EXERCISE REQUIREMENTS |
Could you print, unchanged, the stretch of records from the line containing "its [350, 772]" through the line containing "center [501, 407].", with both of those lines included?
::: SUPPLIED ENTRIES :::
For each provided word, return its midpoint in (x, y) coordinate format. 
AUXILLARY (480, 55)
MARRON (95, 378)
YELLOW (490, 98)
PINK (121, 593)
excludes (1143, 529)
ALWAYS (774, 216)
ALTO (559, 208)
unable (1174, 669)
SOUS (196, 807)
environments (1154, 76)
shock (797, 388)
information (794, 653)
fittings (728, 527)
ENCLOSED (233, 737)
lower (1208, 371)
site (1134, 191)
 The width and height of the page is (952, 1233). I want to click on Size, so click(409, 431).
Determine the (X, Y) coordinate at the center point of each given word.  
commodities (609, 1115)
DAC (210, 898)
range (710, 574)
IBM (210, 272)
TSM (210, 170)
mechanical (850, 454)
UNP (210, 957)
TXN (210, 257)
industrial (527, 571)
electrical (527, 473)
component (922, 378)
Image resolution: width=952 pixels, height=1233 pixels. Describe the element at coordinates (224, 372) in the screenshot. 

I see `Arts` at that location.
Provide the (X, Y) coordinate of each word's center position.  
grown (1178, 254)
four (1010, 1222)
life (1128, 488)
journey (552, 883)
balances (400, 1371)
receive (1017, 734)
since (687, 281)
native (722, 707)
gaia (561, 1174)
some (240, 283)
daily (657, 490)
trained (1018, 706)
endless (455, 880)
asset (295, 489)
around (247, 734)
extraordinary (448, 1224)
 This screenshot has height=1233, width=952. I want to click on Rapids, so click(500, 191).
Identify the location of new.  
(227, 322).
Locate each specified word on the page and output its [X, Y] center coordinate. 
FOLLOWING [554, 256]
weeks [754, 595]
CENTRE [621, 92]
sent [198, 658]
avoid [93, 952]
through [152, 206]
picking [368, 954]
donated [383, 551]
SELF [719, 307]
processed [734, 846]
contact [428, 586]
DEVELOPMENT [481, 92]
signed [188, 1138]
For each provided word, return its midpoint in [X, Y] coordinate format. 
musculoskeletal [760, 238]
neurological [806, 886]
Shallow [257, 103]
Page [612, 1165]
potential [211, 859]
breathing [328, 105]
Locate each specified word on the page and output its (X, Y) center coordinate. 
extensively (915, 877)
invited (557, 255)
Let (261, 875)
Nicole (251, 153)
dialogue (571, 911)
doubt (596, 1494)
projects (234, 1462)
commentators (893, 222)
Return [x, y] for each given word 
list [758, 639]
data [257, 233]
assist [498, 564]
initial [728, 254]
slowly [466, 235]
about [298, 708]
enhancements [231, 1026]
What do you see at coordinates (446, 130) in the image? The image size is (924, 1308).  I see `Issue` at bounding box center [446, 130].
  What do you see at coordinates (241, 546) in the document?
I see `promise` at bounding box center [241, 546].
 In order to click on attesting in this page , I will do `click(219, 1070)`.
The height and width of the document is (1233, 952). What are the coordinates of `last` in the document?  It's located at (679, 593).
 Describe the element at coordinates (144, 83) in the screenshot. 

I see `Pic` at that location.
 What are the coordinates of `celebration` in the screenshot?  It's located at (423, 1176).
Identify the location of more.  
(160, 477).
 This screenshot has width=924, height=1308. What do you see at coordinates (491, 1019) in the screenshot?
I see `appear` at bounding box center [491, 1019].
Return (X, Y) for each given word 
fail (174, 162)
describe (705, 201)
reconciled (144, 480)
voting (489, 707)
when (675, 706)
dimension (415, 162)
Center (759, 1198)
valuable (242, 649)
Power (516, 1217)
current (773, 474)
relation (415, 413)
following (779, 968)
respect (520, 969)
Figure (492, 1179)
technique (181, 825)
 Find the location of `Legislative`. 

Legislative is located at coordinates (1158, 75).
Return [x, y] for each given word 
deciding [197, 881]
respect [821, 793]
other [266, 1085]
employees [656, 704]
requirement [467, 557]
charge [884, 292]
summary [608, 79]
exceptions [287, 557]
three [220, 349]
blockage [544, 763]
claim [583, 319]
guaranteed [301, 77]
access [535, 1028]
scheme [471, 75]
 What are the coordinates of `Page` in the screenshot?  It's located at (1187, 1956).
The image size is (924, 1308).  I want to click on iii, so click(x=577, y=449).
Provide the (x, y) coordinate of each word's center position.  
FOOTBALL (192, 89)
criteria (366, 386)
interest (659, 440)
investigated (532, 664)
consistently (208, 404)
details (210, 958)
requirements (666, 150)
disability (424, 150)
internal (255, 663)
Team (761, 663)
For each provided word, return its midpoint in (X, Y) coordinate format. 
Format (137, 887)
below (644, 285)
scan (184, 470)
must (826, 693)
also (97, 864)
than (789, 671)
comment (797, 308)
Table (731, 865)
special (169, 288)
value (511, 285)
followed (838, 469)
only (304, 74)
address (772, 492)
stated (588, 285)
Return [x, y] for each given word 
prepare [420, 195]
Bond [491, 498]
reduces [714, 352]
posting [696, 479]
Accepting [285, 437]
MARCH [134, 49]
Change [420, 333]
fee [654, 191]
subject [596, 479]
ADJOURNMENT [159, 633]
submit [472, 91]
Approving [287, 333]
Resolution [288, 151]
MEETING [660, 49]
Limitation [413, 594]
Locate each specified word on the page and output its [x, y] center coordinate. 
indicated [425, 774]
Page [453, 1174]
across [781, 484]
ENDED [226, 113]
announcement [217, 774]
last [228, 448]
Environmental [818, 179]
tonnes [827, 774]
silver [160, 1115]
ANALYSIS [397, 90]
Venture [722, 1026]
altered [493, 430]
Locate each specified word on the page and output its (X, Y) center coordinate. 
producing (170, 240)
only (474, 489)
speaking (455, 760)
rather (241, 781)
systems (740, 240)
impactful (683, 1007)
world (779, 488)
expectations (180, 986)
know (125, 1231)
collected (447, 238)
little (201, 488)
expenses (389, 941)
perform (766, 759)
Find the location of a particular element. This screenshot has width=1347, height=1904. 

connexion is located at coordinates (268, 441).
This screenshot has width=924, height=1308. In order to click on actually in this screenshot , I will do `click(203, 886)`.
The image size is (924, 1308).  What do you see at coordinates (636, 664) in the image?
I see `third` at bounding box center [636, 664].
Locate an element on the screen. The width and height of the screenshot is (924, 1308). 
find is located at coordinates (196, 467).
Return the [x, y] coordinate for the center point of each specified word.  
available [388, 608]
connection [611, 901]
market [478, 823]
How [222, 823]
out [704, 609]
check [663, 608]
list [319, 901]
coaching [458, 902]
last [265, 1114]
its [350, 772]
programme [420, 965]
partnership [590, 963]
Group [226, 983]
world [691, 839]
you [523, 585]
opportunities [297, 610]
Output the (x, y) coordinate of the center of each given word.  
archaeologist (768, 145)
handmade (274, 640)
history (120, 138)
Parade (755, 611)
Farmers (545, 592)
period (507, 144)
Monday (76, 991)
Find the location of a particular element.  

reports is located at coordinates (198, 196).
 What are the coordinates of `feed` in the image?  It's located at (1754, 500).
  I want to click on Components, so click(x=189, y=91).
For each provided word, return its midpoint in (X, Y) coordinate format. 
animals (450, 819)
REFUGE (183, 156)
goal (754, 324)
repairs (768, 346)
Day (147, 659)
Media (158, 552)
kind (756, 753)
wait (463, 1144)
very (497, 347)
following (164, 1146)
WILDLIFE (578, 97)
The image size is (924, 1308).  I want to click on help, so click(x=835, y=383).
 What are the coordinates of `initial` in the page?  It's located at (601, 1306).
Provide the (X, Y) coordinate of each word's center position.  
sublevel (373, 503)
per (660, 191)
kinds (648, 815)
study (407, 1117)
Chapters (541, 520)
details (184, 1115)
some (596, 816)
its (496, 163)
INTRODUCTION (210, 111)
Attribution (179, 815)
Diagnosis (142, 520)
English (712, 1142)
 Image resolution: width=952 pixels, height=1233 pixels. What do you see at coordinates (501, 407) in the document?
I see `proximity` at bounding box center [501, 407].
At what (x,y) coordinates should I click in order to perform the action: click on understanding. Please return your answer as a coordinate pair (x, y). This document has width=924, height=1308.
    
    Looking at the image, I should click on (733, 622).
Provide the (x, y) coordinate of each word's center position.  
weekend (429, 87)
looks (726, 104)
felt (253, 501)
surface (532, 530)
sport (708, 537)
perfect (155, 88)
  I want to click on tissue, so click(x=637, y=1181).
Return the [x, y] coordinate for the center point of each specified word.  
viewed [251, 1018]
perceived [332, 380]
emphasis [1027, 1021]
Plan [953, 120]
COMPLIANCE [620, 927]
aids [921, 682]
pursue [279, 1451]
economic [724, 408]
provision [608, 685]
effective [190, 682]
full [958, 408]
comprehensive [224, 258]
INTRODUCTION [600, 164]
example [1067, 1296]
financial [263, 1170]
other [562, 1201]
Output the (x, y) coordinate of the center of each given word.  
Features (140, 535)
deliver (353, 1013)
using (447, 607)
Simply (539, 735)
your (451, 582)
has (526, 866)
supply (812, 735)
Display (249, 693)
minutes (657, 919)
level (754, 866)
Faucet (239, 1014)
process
:::
FULL OUTPUT |
its [350, 772]
programme [420, 965]
partnership [590, 963]
Group [226, 983]
world [691, 839]
you [523, 585]
opportunities [297, 610]
Output the (x, y) coordinate of the center of each given word.  
archaeologist (768, 145)
handmade (274, 640)
history (120, 138)
Parade (755, 611)
Farmers (545, 592)
period (507, 144)
Monday (76, 991)
Find the location of a particular element.  

reports is located at coordinates (198, 196).
 What are the coordinates of `feed` in the image?  It's located at (1754, 500).
  I want to click on Components, so click(x=189, y=91).
For each provided word, return its midpoint in (X, Y) coordinate format. 
animals (450, 819)
REFUGE (183, 156)
goal (754, 324)
repairs (768, 346)
Day (147, 659)
Media (158, 552)
kind (756, 753)
wait (463, 1144)
very (497, 347)
following (164, 1146)
WILDLIFE (578, 97)
The image size is (924, 1308).  I want to click on help, so click(x=835, y=383).
 What are the coordinates of `initial` in the page?  It's located at (601, 1306).
Provide the (X, Y) coordinate of each word's center position.  
sublevel (373, 503)
per (660, 191)
kinds (648, 815)
study (407, 1117)
Chapters (541, 520)
details (184, 1115)
some (596, 816)
its (496, 163)
INTRODUCTION (210, 111)
Attribution (179, 815)
Diagnosis (142, 520)
English (712, 1142)
 Image resolution: width=952 pixels, height=1233 pixels. What do you see at coordinates (501, 407) in the document?
I see `proximity` at bounding box center [501, 407].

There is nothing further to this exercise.